This has included “the entire page on climate change on the White House website” and “content that provided assessments on an area’s vulnerability to wildfire” on the US Department of Agriculture’s website.
Federal researchers have also “seen their studies disappear from agency websites”, the Sabin school said.
Despite the cascading environmental harms caused by climate change, several countries, including the US, Russia and Norway, are reportedly planning to expand mining operations in the Arctic region.
In October, Kremlin investment envoy Kirill Dmitriev said on X that a 112km (70-mile) “railroad and cargo link” between Siberia and Alaska would “unlock joint resource exploration” between the two countries.
“Certainly, Russia is eyeing the opportunity of joint Russia-China-US projects, including in the Arctic region, specifically in the energy sector,” Dmitriev said in remarks reported by Russia’s TASS state news agency a month earlier.
The Trump administration has also announced new offshore oil drilling plans that include 21 new five-year offshore oil and gas leases from the Gulf of Alaska to the High Arctic, according to the Alaska Beacon newspaper, fulfilling Trump’s election promise to “drill, baby drill”.
The plans from the US and Russia contrast with the results of a 2024 United Nations Development Programme (UNDP) and Oxford University poll, which suggested that 80 percent of people surveyed worldwide want to do more to address climate change.
Countries and companies that are pushing ahead with more fossil fuel projects despite the risks are also facing increasing legal challenges, including from a recent ruling from the International Court of Justice (ICJ), which found polluters have a responsibility to clean up their acts.

Exercise requirements:
- A) Name every country that the excerpt on climate change mentions by name.
- B) Using the excerpt on climate change, decide whether each statement agrees with it: (i) Dmitriev described a railroad and cargo link of 112km between Siberia and Alaska. (ii) The UNDP and Oxford University poll was carried out in 2023. (iii) The new offshore plans include 21 new ten-year leases. Answer yes or no for each, and quote the words that decide it.
The lines that follow are separate material and are unrelated to the excerpt on climate change.

Recorded data:
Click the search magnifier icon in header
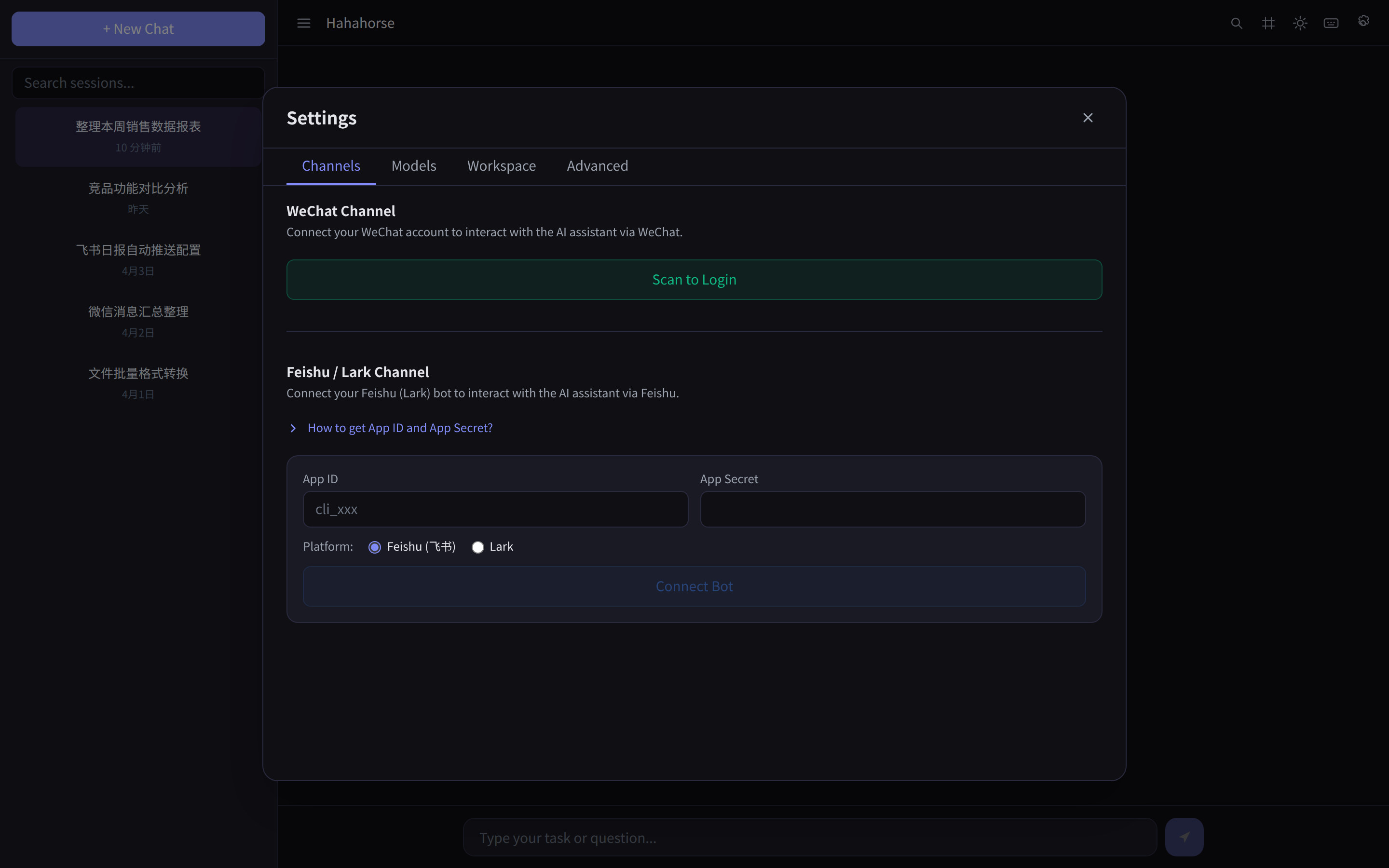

Responses to the tasks:
- A) US, Russia, Norway, China

- B)
(i) Yes: "a 112km (70-mile) “railroad and cargo link” between Siberia and Alaska"
(ii) No: "a 2024 United Nations Development Programme (UNDP) and Oxford University poll"
(iii) No: "21 new five-year offshore oil and gas leases"